### Exercise directions
Below are some records. Quote word for word the stretch that begins with the line containing "You are a computer-use" and ends with the line containing "click(x=191, y=469)", including both of those lines.

### Listing

============

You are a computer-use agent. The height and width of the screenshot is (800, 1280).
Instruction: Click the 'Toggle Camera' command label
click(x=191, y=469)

============

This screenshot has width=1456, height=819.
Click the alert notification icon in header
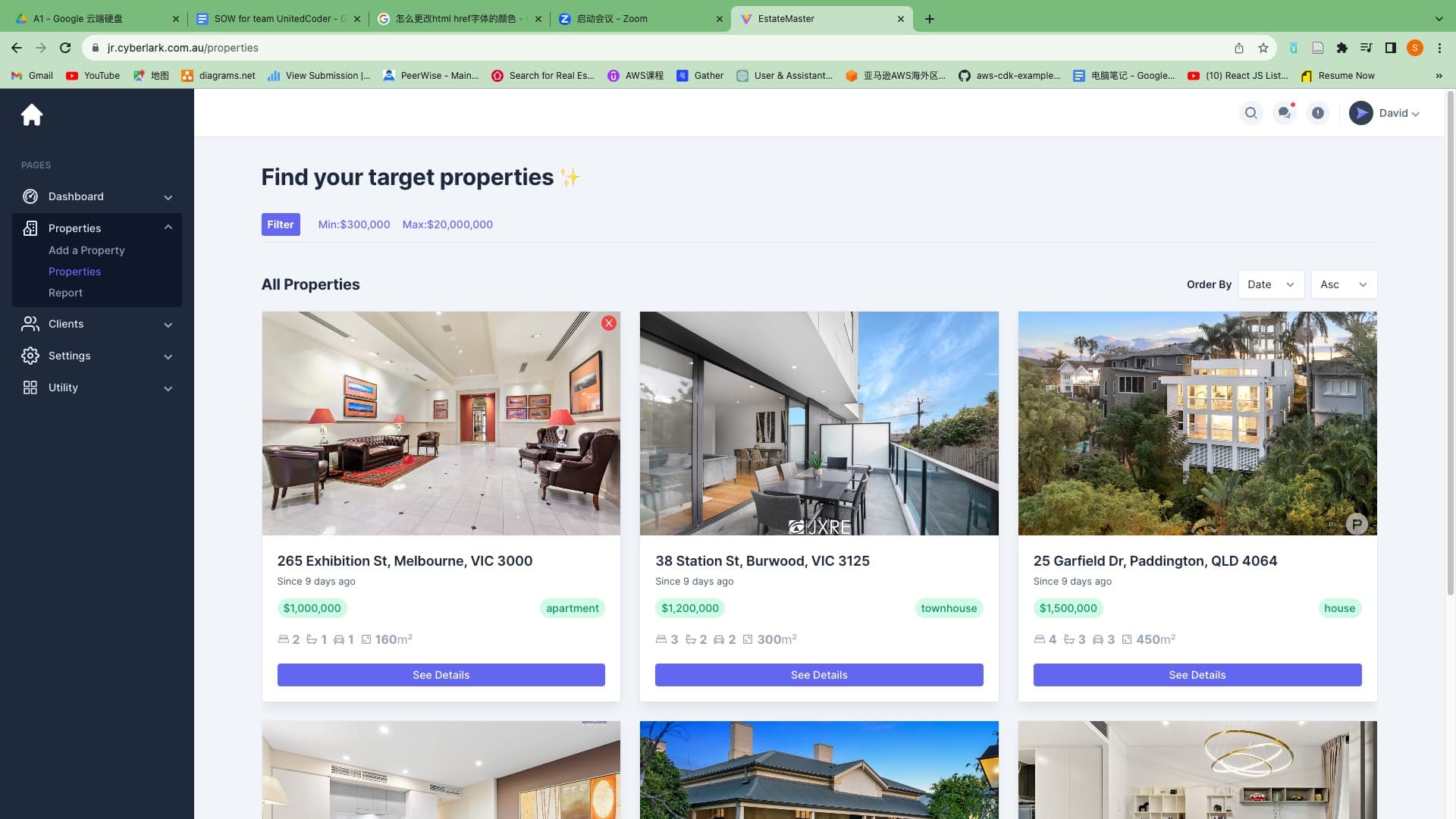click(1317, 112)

============

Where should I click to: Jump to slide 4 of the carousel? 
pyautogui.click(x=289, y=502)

============

### Answer in full
You are a computer-use agent. The height and width of the screenshot is (800, 1280).
Instruction: Click the 'Toggle Camera' command label
click(x=191, y=469)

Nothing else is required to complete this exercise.